Os primeiros registros da doença remontam à vila de Boloko, na zona de saúde de Bolomba, onde três crianças menores de cinco anos faleceram entre 10 e 13 de janeiro, após consumirem um morcego morto. Até o fim do mês, a região contabilizou 12 casos e 8 mortes, sendo a maioria em Boloko e alguns em Danda, vila vizinha. Desde então, não foram notificados novos episódios.
Um segundo foco de infecção foi registrado no fim de janeiro em Bomate, localizada na zona de saúde de Basankusu. Até 15 de fevereiro, foram confirmados 419 casos e 45 mortes, sendo que 48,9% dos óbitos ocorreram em até 48 horas após o surgimento dos sintomas.
Na mais recente atualização da OMS, foram acrescentados 665 novos casos e 7 óbitos – sendo 141 deles na última semana. Dessa forma, o total acumulado chegou a 1.096 casos e 60 mortes. “Investigações clínicas, epidemiológicas e laboratoriais detalhadas estão em andamento para determinar a causa da doença e dos óbitos nas duas zonas de saúde”, diz o boletim da OMS.
Especialistas alertam para gravidade do surto
Michael Head, pesquisador sênior em Saúde Global da Universidade de Southampton, no Reino Unido, pontuou que “há uma enorme incerteza sobre esse surto”, mas reforçou que situações semelhantes podem ocorrer frequentemente em diferentes partes do mundo.
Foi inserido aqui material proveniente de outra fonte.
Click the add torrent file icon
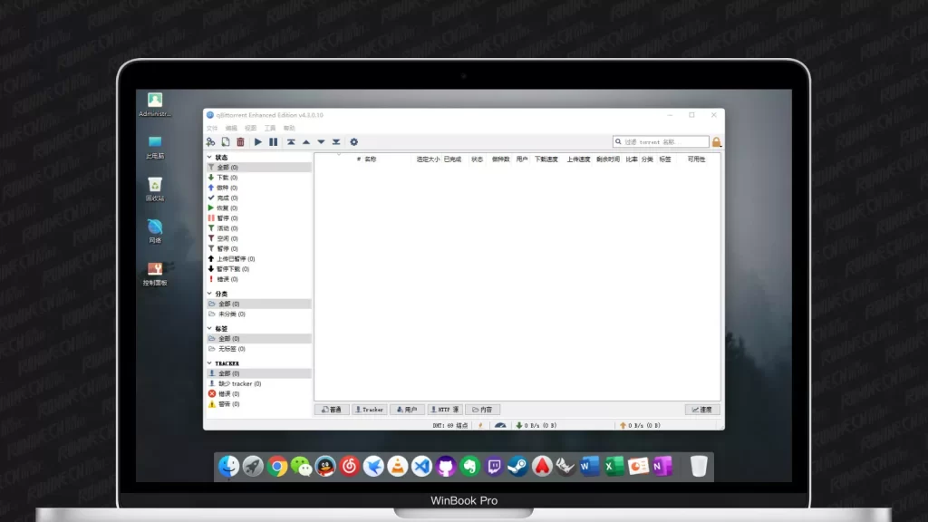The height and width of the screenshot is (522, 928). click(x=226, y=142)
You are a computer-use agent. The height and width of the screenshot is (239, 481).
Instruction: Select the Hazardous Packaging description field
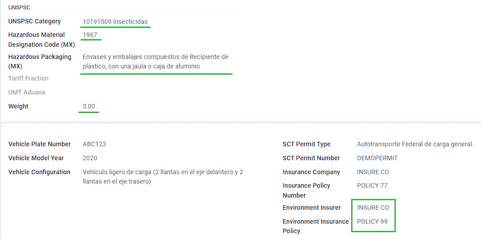click(x=156, y=62)
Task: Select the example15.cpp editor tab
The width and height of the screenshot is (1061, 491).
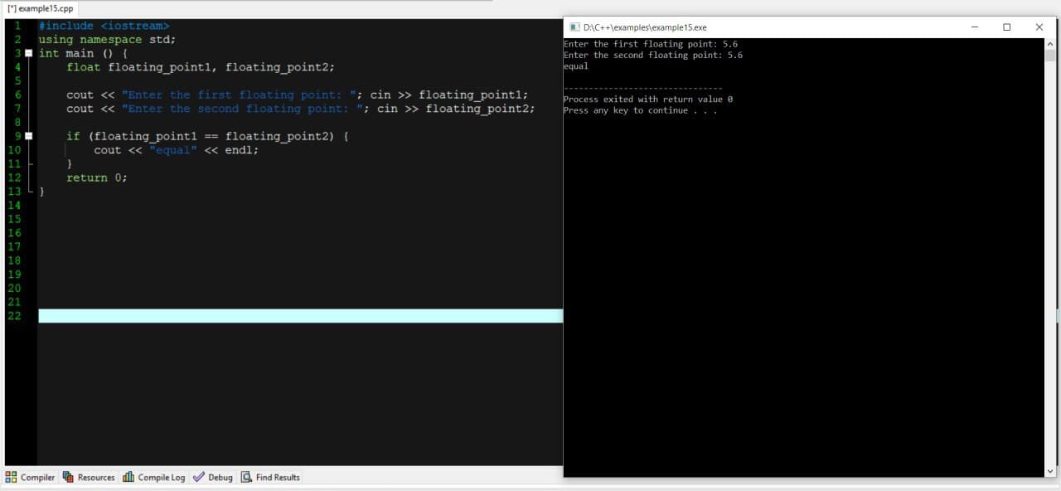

“Normalmente, esses surtos são controlados com relativa rapidez. No entanto, é preocupante o fato de termos centenas de casos e mais de 50 mortes, com sintomas semelhantes aos da febre hemorrágica amplamente relatados entre esses casos”, declarou.
Ele também destacou que, até o momento, os exames deram resultado negativo para Ebola e outros vírus semelhantes, mas alertou que poucos casos foram testados. “Os testes nunca são 100% precisos e é provável que, com a ampliação das análises, um patógeno específico seja identificado em algumas dessas amostras”, afirmou.
Paul Hunter, professor de Medicina da Universidade de East Anglia (UEA), no Reino Unido, lembrou que um surto semelhante foi registrado no final de 2023 na RDC. Posteriormente, descobriu-se que a causa era um agravamento da malária em meio a um cenário de desnutrição severa.
“Até o momento, não há informações conclusivas sobre o problema atual (…) Certamente é possível que estejamos diante de um episódio semelhante ao do último outono, envolvendo malária e desnutrição. No entanto, aguardamos os resultados das investigações para determinar a causa exata”, concluiu o especialista.